The book was begun when a kindergarten teacher in Southport, Conn., sent a copy of “All I Really Need to Know,” home with each member of her class and one little girl gave it to her mother who is a literary agent. She called Robert in Seattle and asked if he had written anything else. He had, indeed. He was a Unitarian minister for 20 years and had files of stuff, thoughts, fragments, musical words, things he had shared with his congregation.
We met a few weeks ago. I wiggled out of cooking a pot roast for Robert, which I had enticed him with over the phone. It was during the great termite tenting and Mrs. Goldfarb’s liver scan and facing the stove was too much. So we went to dinner and had a lovely time. Since then, Robert Fulghum has been on a book tour all over the United States answering the same questions from book reviewers and talk-show hosts on radio and television and being interviewed by newspaper writers.

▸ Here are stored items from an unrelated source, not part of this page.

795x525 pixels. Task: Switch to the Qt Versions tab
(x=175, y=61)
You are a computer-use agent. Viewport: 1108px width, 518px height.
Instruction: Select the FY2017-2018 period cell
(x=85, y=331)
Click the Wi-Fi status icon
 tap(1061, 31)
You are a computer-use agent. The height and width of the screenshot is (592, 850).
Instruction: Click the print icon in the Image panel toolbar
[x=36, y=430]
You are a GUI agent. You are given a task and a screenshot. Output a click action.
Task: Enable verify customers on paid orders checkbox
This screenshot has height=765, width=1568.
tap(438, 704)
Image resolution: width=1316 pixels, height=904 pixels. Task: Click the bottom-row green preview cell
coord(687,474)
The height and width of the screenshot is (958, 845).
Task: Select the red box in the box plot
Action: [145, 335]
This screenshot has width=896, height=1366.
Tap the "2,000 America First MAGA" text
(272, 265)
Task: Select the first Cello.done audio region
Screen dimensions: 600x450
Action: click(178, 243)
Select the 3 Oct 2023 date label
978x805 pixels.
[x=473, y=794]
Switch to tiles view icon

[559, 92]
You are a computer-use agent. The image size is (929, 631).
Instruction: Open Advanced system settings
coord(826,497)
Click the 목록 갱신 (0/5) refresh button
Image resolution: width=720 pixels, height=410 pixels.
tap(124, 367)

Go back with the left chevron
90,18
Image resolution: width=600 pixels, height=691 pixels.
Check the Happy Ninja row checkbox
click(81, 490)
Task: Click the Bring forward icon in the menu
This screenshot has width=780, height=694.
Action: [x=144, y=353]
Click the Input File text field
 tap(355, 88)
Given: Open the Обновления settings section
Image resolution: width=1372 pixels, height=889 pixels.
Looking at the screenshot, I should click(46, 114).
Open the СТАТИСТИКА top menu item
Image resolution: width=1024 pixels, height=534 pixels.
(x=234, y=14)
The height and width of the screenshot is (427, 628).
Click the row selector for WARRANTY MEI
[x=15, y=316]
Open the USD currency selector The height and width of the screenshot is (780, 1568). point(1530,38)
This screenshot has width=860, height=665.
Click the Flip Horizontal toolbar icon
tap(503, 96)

Last Saturday, he came to dinner and I did do the pot roast. Oh, all right, Patsy made the gravy because she makes the greatest gravy in the world. And Patty and Bill Windom were here, and they are the kind of people who can enter any situation and make it pure delight. They are inordinately bright and Bill has yet to find anything that doesn’t interest him, a pebble from a creek bed, a hawk’s feather, a line of poetry, a third-act curtain line.
It was a delicious evening, full of conversation that thrummed like plucked harp strings and had the campfire coziness of an harmonica at the same time.
That evening goes high on my list of things to be grateful for this Thanksgiving.
Robert’s Kindergarten book will be No. 3 on the New York Times best-seller list next week. His second book will be out next September and his publisher wants a third. So do I.
Now, as we sit down and say grace, be thankful for books, Robert Fulghum’s, old ones of my father’s bound in soft leather, paperbacks and never mind the peanut-brittle crumbs between the pages. It just means that someone totally enjoyed the book and that, thanks be to Gutenberg, is why we have so much to be grateful for.